Section 3(1) of Personal Data Protection Act 20101 (“the Act“) provides that “This Act shall not apply to the Federal Government and State Government”. So, what do Federal Government and State Government mean in this context? Section 3 of Interpretation Acts 1948 and 19672 (“IA 1948 and 1967”) then defines the Federal Government as the Government of Malaysia and State Government as Government of a State. The question here is whether the definition in section 3 is broad enough to cover government agencies.
To date, there are no cases that interpret the meaning of Federal Government or State Government in the context of the Act and this makes the definitions too general and broad. Therefore, since there are no clear limitations or restrictions by any statutes and case laws to the definitions provided in the above, it can be argued that the definition of Federal Government may also include the government agencies since these agencies are invariably part of the government. By virtue of section 3 of the Act, government agencies shall be exempted from liabilities under the Act. In our view, the expression “Federal Government” and “State Government” do not include entities such as government-owned companies for the simple reason that they have their own corporate personalities.
Personal Data Protection Act 2010 and Tort Law
Currently, there is no express right provided within the Act to aggrieved data subjects to pursue a civil claim for breaches under the Act against the government. Nonetheless, they may still rely on the Tort of Negligence and proceed with the matter in a tortious claim against the data user who leaked his personal data provided that if they are able to furnish the court with any evidence that their personal data was leaked by the data users and that leak was due to the negligence on the part of the data users.
“Personal data” is defined in section 4 of the Act as any information in respect of commercial transactions, which—
(a) is being processed wholly or partly by means of equipment operating automatically in response to instructions given for that purpose;
(b) is recorded with the intention that it should wholly or partly be processed by means of such equipment; or
(c) is recorded as part of a relevant filing system or with the intention that it should form part of a relevant filing system.
Hence, any data user who leaks the personal data of a data subject to the public will be exposed to a tortious claim in negligence.
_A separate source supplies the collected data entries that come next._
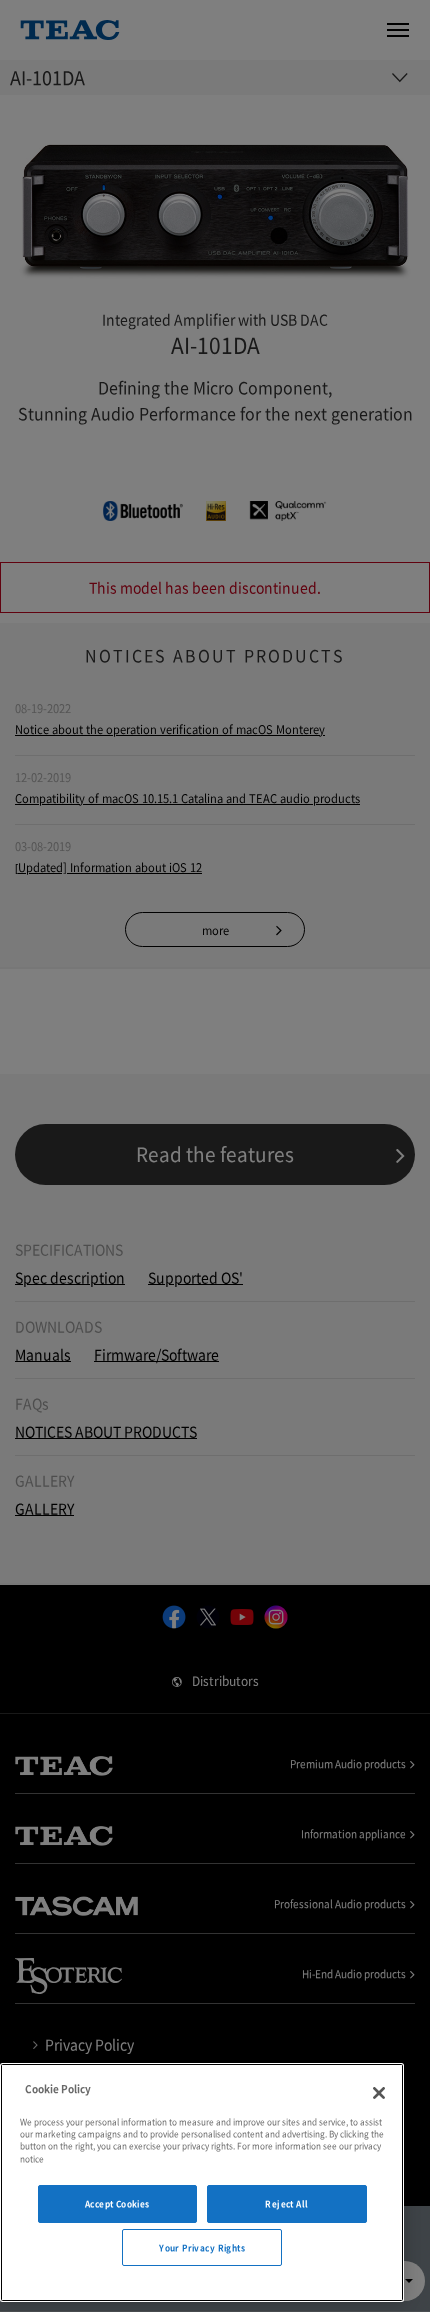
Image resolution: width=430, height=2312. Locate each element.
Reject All (286, 2203)
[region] (202, 2182)
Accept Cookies (117, 2203)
Cases Involving Other Governments
At the time this article was written, there are no reported cases where a court of law has ruled that a government agency is responsible for the leakage of data in their possession. However, there are instances where governments have admitted to being the cause of data leaks. For instance3:
|France||A cyber-attack on the government’s ‘France-Visas’ website breached the personal details of individuals looking to visit or emigrate to the country.|
|US (West Virginia)||State government revealed that its Mid Atlantic Career Consortium Employment Services (MACC) database was breached after a cyber-attack on Workforce West Virginia, which has the largest database of job seekers in the state.|
|Government of Quebec, Canada||The government of Quebec admitted to a data breach potentially impacting around 360,000 teachers employed in the Canadian province.|
|New Zealand||Generate, a savings scheme provider with links to the New Zealand government, reported a security incident impacting around 26,000 citizens.|
|UK||London’s Metropolitan Police, whose data was managed by Suprema, was exposed to a breach in which a database that included more than one million fingerprints, usernames, passwords, and facial recognition data was leaked.|
To conclude, the Act does not apply to the Federal Government and State Government and this position also indirectly applies to government agencies due to the broad definition provided under IA 1948 and 1967. The Act seems to not apply to government-owned entities and government-owned corporations. Nevertheless, to be on the safe side, the Federal Government, State Government, and government-owned agencies should ensure proper management of the data for the simple reason that the government can still be argued to owe a duty of care under the law of torts. Any breach of this duty may still expose the government to civil suits.